DIRECTIONS FOR THIS TASK:
In the listing below, swap "GUI agent" for "screen agent" everywhere it appears and leave every other line as it is.

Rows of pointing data
%%

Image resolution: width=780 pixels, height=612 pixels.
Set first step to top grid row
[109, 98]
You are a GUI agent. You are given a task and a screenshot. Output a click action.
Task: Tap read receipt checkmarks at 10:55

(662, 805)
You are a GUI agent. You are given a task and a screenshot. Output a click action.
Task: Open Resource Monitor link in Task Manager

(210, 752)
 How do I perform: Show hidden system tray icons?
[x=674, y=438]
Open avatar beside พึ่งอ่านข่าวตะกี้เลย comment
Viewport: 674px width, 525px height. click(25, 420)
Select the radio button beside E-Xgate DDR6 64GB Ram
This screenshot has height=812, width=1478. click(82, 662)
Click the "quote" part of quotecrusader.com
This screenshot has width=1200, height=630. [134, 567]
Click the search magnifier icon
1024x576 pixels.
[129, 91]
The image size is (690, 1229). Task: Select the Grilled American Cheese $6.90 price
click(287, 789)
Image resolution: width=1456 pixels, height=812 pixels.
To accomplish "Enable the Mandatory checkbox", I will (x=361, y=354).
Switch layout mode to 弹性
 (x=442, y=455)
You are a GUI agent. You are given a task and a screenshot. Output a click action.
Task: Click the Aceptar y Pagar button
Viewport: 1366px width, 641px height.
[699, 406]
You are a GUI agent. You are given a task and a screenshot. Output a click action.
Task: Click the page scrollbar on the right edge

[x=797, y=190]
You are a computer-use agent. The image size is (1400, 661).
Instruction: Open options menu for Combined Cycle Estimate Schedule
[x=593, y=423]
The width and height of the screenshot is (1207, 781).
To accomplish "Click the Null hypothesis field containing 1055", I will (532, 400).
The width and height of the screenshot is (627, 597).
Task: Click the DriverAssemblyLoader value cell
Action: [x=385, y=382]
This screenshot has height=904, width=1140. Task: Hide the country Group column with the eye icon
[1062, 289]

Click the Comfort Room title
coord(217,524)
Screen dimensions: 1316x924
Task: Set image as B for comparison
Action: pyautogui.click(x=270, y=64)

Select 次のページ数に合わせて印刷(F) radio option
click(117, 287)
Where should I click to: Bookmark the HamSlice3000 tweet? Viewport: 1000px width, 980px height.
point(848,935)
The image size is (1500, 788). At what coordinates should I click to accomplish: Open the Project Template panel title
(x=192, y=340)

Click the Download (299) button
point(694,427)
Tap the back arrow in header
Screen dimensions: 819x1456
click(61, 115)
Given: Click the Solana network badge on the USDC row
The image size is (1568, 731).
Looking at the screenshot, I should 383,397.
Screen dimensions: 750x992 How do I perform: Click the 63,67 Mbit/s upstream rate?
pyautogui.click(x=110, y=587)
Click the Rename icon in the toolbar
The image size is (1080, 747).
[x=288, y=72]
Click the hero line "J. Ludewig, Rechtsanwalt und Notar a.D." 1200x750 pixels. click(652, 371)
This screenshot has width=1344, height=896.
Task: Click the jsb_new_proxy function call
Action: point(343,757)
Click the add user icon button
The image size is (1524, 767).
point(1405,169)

%%

WRITTEN RESPONSE:
Image resolution: width=780 pixels, height=612 pixels.
Set first step to top grid row
[109, 98]
You are a screen agent. You are given a task and a screenshot. Output a click action.
Task: Tap read receipt checkmarks at 10:55

(662, 805)
You are a screen agent. You are given a task and a screenshot. Output a click action.
Task: Open Resource Monitor link in Task Manager

(210, 752)
 How do I perform: Show hidden system tray icons?
[x=674, y=438]
Open avatar beside พึ่งอ่านข่าวตะกี้เลย comment
Viewport: 674px width, 525px height. click(25, 420)
Select the radio button beside E-Xgate DDR6 64GB Ram
This screenshot has height=812, width=1478. click(82, 662)
Click the "quote" part of quotecrusader.com
This screenshot has width=1200, height=630. [134, 567]
Click the search magnifier icon
1024x576 pixels.
[129, 91]
The image size is (690, 1229). Task: Select the Grilled American Cheese $6.90 price
click(287, 789)
Image resolution: width=1456 pixels, height=812 pixels.
To accomplish "Enable the Mandatory checkbox", I will (x=361, y=354).
Switch layout mode to 弹性
 (x=442, y=455)
You are a screen agent. You are given a task and a screenshot. Output a click action.
Task: Click the Aceptar y Pagar button
Viewport: 1366px width, 641px height.
[699, 406]
You are a screen agent. You are given a task and a screenshot. Output a click action.
Task: Click the page scrollbar on the right edge

[x=797, y=190]
You are a computer-use agent. The image size is (1400, 661).
Instruction: Open options menu for Combined Cycle Estimate Schedule
[x=593, y=423]
The width and height of the screenshot is (1207, 781).
To accomplish "Click the Null hypothesis field containing 1055", I will (532, 400).
The width and height of the screenshot is (627, 597).
Task: Click the DriverAssemblyLoader value cell
Action: [x=385, y=382]
This screenshot has height=904, width=1140. Task: Hide the country Group column with the eye icon
[1062, 289]

Click the Comfort Room title
coord(217,524)
Screen dimensions: 1316x924
Task: Set image as B for comparison
Action: pyautogui.click(x=270, y=64)

Select 次のページ数に合わせて印刷(F) radio option
click(117, 287)
Where should I click to: Bookmark the HamSlice3000 tweet? Viewport: 1000px width, 980px height.
point(848,935)
The image size is (1500, 788). At what coordinates should I click to accomplish: Open the Project Template panel title
(x=192, y=340)

Click the Download (299) button
point(694,427)
Tap the back arrow in header
Screen dimensions: 819x1456
click(61, 115)
Given: Click the Solana network badge on the USDC row
The image size is (1568, 731).
Looking at the screenshot, I should 383,397.
Screen dimensions: 750x992 How do I perform: Click the 63,67 Mbit/s upstream rate?
pyautogui.click(x=110, y=587)
Click the Rename icon in the toolbar
The image size is (1080, 747).
[x=288, y=72]
Click the hero line "J. Ludewig, Rechtsanwalt und Notar a.D." 1200x750 pixels. click(652, 371)
This screenshot has width=1344, height=896.
Task: Click the jsb_new_proxy function call
Action: point(343,757)
Click the add user icon button
The image size is (1524, 767).
point(1405,169)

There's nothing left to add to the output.